Hay relaciones donde uno practica la autonomía extrema y el otro el máximo amor adictivo. Ambos sufren: uno porque se siente asfixiado y el otro porque se siente a punto de ser abandonado. Pero más allá de estos casos extremos, las parejas sanas y funcionales suelen acomodarse tratando de que la diferencia entre ellos sea lo más llevadera posible. ¿El método de calibración? Desapegarse un poco y distribuir mejor el poder. No es una revolución ni una gesta por la libertad total y definitiva, sino una forma amable de compartir y negociar las respectivas adicciones.
Cuando hablo de «desapego» no me refiero a dejar de amar o despreocuparse irresponsablemente del otro, hablo de un amor más tranquilo y libre de opresión. Es decir, amar con independencia (poder hacer un uso adecuado del tiempo personal), de una manera no posesiva (nadie le pertenece a nadie) y sin la necesidad imperiosa del otro (manejar la soledad y tener actividades sin la presencia de la pareja). Si eres capaz de decidir sobre tus tiempos, no sentirte «de nadie» y poder andar a solas por la vida, has entrado en el terreno de un amor maduro.

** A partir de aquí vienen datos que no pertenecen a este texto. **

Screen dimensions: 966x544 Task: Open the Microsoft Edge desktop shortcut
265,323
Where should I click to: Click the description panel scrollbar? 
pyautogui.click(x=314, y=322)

No soy idealista en este sentido, y tengo claro que nunca he visto un Buda en pareja; por lo tanto, sin llegar a los extremos de buscar la «impermanencia afectiva» o de percibir en la propia pareja a «todas las personas del mundo» (amor sin motivo o incondicional), propongo algo menos universal y más localizado: ser «similarmente dependientes » e ir trabajando juntos un desapego personalizado. En otras palabras: en función de cada estilo afectivo particular, sacudirse un poco de la apetencia amorosa que nos quita el sueño.